-- Data excerpts start --
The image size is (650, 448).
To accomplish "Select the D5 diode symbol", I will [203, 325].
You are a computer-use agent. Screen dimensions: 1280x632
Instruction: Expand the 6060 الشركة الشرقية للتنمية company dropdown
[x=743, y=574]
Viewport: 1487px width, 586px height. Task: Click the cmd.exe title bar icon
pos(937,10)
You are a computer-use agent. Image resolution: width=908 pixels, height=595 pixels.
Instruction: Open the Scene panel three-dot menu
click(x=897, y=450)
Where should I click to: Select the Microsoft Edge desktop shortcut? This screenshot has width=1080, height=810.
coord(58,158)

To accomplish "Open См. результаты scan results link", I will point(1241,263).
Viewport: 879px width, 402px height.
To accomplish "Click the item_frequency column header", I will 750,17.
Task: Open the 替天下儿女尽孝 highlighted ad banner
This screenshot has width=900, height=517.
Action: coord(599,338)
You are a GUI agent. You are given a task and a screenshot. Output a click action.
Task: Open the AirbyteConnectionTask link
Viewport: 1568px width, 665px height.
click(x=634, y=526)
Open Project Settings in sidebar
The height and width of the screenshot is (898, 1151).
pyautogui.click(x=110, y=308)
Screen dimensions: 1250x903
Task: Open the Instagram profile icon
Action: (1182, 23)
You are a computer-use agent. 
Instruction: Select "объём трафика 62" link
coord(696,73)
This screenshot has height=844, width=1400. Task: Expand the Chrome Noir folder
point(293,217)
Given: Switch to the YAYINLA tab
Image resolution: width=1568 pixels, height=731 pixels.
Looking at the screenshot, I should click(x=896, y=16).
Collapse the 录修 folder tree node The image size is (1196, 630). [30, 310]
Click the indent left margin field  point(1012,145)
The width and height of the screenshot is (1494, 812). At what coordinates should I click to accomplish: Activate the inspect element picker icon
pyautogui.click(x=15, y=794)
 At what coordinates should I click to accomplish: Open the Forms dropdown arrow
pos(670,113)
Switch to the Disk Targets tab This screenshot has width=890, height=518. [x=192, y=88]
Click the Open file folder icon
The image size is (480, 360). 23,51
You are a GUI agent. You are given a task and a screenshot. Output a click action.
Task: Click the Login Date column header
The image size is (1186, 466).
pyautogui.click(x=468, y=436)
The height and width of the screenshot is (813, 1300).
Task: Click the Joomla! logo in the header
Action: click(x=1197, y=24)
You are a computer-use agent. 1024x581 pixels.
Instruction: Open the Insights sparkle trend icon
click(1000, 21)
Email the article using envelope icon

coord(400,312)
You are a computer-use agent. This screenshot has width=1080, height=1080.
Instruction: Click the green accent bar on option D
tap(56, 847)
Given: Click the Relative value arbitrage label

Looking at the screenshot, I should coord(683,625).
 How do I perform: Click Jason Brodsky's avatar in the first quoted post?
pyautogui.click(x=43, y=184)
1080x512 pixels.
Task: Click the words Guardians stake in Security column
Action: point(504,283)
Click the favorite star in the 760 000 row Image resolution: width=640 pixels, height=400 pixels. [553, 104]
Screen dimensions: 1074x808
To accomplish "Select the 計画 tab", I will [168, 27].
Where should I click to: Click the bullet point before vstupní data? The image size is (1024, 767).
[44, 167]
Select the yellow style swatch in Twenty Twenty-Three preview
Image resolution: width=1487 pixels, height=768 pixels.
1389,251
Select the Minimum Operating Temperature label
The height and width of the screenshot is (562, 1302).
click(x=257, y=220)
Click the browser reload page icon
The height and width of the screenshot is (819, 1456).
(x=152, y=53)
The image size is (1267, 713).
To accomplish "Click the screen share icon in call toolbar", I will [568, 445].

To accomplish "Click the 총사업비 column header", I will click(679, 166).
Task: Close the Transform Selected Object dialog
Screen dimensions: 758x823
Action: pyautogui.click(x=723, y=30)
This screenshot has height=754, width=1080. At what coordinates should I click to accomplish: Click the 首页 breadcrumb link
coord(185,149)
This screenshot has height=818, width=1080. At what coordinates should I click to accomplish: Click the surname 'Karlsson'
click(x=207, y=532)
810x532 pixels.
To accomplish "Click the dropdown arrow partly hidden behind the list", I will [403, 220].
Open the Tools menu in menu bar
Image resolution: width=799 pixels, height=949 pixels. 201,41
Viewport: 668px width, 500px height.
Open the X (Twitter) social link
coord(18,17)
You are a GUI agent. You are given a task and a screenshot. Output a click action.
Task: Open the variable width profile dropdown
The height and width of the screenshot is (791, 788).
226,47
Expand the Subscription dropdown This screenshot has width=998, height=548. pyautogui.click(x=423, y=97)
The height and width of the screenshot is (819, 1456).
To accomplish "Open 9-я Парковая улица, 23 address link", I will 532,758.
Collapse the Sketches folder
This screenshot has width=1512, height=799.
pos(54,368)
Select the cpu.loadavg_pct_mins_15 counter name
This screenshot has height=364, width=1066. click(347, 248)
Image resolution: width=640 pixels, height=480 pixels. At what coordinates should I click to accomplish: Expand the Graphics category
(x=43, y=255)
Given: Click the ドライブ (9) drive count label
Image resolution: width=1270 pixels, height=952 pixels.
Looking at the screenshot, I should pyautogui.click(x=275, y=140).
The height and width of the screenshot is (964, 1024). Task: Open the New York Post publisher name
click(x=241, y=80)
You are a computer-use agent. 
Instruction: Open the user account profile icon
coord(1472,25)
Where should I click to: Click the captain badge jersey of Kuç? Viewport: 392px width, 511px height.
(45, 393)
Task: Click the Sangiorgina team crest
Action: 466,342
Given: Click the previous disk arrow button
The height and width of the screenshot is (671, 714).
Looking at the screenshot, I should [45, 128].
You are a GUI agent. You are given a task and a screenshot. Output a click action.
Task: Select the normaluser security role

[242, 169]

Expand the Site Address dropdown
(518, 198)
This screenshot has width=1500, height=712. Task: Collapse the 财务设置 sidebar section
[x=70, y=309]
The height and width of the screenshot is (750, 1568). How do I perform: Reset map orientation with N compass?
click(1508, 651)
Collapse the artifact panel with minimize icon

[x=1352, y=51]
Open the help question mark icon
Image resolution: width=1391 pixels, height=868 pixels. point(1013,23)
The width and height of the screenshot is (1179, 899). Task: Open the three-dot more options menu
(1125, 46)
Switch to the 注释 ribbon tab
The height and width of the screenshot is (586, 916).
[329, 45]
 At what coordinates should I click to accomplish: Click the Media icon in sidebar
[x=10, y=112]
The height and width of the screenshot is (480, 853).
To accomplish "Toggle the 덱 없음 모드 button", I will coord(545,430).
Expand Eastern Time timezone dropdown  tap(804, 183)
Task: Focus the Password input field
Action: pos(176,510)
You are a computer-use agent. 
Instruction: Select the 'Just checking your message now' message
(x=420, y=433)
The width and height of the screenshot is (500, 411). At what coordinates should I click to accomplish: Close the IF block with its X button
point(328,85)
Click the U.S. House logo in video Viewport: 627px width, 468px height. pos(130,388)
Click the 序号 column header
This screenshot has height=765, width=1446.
-- Data excerpts end --
Output the records again verbatim, beginning at the line containing "Given: Switch to the YAYINLA tab" and continuing through the line containing "Click the indent".

Written response:
Given: Switch to the YAYINLA tab
Image resolution: width=1568 pixels, height=731 pixels.
Looking at the screenshot, I should click(x=896, y=16).
Collapse the 录修 folder tree node The image size is (1196, 630). [30, 310]
Click the indent left margin field  point(1012,145)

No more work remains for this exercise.